The role of quantitative and qualitative data analysis in urban planning

INTRODUCTION

In the last two decades or so, many cities desired to reach the status of “smart city” and technology is what allows a city to become “smart”. High-tech companies lead local governments to adopt their technologies in the physical infrastructure of their cities, such as in transportation, energy supply and management, but also in terms of security or offer of services, just to give a few examples and show instead how the more human point of view has been set aside.
In more recent times new technologies at the service of the city arose: big data, Internet of Things, artificial intelligence, blockchain and data analysis are the most debated in the literature and beyond. They are promising, but like all technologies they are only tools, it is their use that makes the difference.
In the last few years we have seen a change in the trend of smart city objectives, with a greater focus on civic and public participation of citizens in the government networks. A model now known as “smart e-governance” (Robinson et al., 2015). As in the case of the city, the use of the adjective “smart” indicates the deep connection with information and communication technologies, that in this case refers to the direct empowerment of citizens and enables new forms of participation and engagement of city inhabitants in the processes and mechanisms of the local or central government.
The role of people became central and crucial in this process of digitization, because if initially technology was the strategy to initiate top-down decisions, now it can embrace a bottom-up approach, incorporating citizen voice in decision making and moving from a techno-centric to a human-centric vision and big data are the tool that can join city and citizens.

The 30 technologies of the next decade. Source: Moffit S. ⓒ Wikibrand.

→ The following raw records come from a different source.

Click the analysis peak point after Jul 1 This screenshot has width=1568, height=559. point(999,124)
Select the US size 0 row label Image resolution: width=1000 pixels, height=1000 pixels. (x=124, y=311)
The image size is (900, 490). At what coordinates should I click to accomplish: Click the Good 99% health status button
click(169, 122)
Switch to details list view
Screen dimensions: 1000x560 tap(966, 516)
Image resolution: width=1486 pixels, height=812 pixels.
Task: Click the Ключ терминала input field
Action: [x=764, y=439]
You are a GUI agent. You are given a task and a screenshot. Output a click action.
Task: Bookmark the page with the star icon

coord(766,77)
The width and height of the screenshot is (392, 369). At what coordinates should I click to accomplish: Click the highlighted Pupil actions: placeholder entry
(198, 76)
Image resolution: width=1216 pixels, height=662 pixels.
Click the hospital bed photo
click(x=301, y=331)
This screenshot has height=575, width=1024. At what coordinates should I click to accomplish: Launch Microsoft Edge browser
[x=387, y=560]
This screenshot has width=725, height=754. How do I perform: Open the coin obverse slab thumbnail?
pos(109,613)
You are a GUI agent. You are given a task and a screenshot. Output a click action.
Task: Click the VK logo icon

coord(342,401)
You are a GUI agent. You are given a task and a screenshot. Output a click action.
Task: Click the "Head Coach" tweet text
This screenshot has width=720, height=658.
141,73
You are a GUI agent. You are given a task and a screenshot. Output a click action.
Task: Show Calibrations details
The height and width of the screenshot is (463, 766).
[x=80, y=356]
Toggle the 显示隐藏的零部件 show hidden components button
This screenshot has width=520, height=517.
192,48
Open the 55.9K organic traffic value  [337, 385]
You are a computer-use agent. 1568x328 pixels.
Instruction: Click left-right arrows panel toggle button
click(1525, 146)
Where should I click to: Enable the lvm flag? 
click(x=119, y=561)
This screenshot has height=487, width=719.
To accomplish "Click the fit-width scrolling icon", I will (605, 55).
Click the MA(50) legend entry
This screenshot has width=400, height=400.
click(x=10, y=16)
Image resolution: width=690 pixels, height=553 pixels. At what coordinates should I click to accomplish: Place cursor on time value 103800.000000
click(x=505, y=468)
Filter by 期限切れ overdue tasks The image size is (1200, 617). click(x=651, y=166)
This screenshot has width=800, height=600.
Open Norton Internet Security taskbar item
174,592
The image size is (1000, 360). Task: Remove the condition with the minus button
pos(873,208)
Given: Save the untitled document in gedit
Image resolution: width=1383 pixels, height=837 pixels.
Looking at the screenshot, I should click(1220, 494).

NOT ALL THAT GLITTERS IS GOLD

The purpose of all technological innovations has always been to offer efficiency and improve the quality of life of people, but this has often brought with it darker sides. One of the latest and main successes of ICT technologies has certainly been the ability to approach people when it was not possible to do so physically, but even though we are more interconnected, it causes more interaction difficulties, solitude and sadness (Collier, 2019).
With the passage of time we have more and more access to a wide range of instruments (computer, smartphone, sat navs, wearables, etc.), which together with an internet connection, allow tech companies to collect a lot of information about each of us, while using their applications. So, another huge threat arises and it is our personal privacy.
New technologies can also have effects on the social, economic and psychological level of human beings. If we think about automation, workers can be afraid to be replaced by machines, robots or autonomous cars, while the rapid changes that technological innovations can bring force people to adapt themselves to new occupations and opportunities, sometimes with loss of income or risk of unemployment.
Issues could also arise when we try to use technology to create cities more inclusive and responsive to people. Society is divided between those who have the access to resources and those who have not, usually the poor, the elderly and those who are on the margins of society. They are disconnected from the main stream of users, therefore technology cannot be isolated from the social spheres and influences. This is inevitably related to the complex structures of urban environments and technology could be a great enabler for engaging with people, but “it is never the solution, therefore it cannot replace the social capital of cohesion, mental and physical activities among human beings” (Weinstein, 2020).
The two faces of technology represent the challenge that all professionals committed to working with the city have to face, moving on the line between the possibility to enable accessing to education and information, limiting social gaps, and the risk of growing gaps for the lack of infrastructure and lack of digitization skills.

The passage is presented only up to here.